Holographic microstate counting for AdS$_4$ black holes in massive IIA supergravity

TL;DR

This paper successfully derives the entropy of certain BPS black holes in massive IIA supergravity by counting supersymmetric states in a dual field theory, revealing the importance of the imaginary part of the partition function.

Contribution

It establishes a microscopic counting method for AdS$_4$ black hole entropy using the topologically twisted index in a dual 3D gauge theory, connecting it with the attractor mechanism.

Findings

Matching of microscopic index with Bekenstein-Hawking entropy

Demonstration of the role of the imaginary part of the partition function in holography

Validation of the $ ext{I}$-extremization principle in this context

Abstract

We derive the Bekenstein-Hawking entropy for a class of BPS black holes in the massive type IIA supergravity background AdS$_4 \times S^6$ from a microscopic counting of supersymmetric ground states in a holographically dual field theory.

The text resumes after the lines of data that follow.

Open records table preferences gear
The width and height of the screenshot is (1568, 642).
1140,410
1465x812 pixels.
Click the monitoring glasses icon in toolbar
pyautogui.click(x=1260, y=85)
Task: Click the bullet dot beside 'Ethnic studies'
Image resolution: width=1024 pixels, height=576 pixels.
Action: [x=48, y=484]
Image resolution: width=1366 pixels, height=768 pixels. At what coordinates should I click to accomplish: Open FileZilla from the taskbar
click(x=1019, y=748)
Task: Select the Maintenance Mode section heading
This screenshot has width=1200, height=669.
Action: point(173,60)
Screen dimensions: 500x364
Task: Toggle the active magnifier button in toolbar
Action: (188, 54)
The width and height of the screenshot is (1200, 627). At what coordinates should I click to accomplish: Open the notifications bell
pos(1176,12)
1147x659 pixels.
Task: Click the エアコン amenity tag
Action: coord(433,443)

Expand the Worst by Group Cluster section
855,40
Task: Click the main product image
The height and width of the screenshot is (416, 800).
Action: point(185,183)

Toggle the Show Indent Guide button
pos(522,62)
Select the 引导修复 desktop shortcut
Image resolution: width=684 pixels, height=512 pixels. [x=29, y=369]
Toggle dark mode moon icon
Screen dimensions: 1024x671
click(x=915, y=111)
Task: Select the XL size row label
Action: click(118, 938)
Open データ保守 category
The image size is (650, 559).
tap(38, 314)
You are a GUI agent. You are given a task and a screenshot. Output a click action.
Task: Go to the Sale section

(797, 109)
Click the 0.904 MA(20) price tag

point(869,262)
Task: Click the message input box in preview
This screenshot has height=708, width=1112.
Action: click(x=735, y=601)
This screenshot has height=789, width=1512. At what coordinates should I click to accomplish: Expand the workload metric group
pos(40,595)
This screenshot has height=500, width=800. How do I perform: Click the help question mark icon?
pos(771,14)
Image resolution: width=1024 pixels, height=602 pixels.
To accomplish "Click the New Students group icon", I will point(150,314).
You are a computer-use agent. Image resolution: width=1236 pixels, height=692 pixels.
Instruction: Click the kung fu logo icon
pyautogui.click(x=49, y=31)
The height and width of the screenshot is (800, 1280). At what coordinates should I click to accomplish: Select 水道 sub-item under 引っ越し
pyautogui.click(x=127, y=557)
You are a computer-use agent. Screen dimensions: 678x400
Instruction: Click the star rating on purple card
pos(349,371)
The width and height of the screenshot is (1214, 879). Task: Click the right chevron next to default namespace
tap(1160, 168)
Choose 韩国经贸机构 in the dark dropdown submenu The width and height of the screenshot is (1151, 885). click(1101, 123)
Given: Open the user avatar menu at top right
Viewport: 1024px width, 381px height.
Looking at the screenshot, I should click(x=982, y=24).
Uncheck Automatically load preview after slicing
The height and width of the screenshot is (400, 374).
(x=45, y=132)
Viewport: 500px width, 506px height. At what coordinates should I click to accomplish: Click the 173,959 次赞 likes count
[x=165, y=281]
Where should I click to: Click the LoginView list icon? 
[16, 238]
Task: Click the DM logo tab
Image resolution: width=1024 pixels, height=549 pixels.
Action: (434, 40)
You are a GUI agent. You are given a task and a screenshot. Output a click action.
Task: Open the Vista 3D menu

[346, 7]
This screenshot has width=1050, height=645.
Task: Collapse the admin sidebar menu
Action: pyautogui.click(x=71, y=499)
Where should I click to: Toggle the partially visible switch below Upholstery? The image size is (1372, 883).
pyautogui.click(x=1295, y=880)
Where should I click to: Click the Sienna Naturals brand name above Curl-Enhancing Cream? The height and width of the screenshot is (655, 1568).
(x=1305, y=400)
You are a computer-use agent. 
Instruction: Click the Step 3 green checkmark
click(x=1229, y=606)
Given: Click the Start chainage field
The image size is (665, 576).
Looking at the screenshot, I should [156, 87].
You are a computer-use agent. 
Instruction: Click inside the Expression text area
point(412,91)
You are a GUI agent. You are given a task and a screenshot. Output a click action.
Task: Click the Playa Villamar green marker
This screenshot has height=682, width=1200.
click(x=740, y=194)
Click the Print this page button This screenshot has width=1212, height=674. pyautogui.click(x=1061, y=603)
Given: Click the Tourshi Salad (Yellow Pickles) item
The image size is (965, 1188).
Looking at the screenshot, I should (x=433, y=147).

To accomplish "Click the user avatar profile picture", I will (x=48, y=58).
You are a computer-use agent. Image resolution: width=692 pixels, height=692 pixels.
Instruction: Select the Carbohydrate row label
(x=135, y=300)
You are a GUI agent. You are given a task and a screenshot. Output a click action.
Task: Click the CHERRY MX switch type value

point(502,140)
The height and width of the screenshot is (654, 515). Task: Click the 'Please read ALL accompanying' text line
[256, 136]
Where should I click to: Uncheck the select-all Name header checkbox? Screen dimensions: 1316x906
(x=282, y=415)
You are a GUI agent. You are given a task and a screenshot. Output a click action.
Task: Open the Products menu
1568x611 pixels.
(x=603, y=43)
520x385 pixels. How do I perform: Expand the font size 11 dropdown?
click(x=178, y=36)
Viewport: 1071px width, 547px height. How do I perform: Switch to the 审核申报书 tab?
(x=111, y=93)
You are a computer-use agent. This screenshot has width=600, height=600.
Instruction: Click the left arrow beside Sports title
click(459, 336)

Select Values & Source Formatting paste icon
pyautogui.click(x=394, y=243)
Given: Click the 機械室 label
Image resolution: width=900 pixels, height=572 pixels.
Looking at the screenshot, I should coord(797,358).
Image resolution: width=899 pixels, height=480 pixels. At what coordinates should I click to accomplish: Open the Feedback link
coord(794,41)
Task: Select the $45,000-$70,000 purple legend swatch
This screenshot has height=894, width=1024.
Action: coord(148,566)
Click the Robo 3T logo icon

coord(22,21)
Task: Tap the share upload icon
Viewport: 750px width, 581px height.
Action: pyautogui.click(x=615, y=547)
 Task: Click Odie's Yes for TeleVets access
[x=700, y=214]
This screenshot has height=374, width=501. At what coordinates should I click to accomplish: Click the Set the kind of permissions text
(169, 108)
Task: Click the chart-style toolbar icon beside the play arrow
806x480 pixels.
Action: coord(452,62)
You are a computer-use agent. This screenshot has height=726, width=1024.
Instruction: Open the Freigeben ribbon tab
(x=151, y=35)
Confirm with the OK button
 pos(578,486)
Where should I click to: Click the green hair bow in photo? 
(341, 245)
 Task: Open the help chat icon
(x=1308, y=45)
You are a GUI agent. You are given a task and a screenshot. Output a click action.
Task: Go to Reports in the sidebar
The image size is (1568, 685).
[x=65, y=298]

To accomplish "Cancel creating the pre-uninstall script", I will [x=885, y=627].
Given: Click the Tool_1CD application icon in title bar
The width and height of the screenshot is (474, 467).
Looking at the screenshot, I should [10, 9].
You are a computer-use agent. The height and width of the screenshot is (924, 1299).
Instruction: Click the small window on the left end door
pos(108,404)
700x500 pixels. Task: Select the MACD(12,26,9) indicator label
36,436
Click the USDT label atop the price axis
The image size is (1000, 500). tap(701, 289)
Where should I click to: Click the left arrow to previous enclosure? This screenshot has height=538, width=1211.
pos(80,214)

The counting is performed by evaluating the topologically twisted index of three-dimensional $\mathcal{N}=2$ Chern-Simons-matter gauge theories in the large $N$ limit. The $\mathcal{I}$-extremization principle is shown to match the attractor mechanism for the near-horizon geometries constructed in the four-dimensional dyonic $\mathcal{N}=2$ gauged supergravity, that arises as a consistent truncation of massive type IIA supergravity on $S^6$. In particular, our results prove that the imaginary part of the three-dimensional partition functions plays a crucial r\^ole in holography.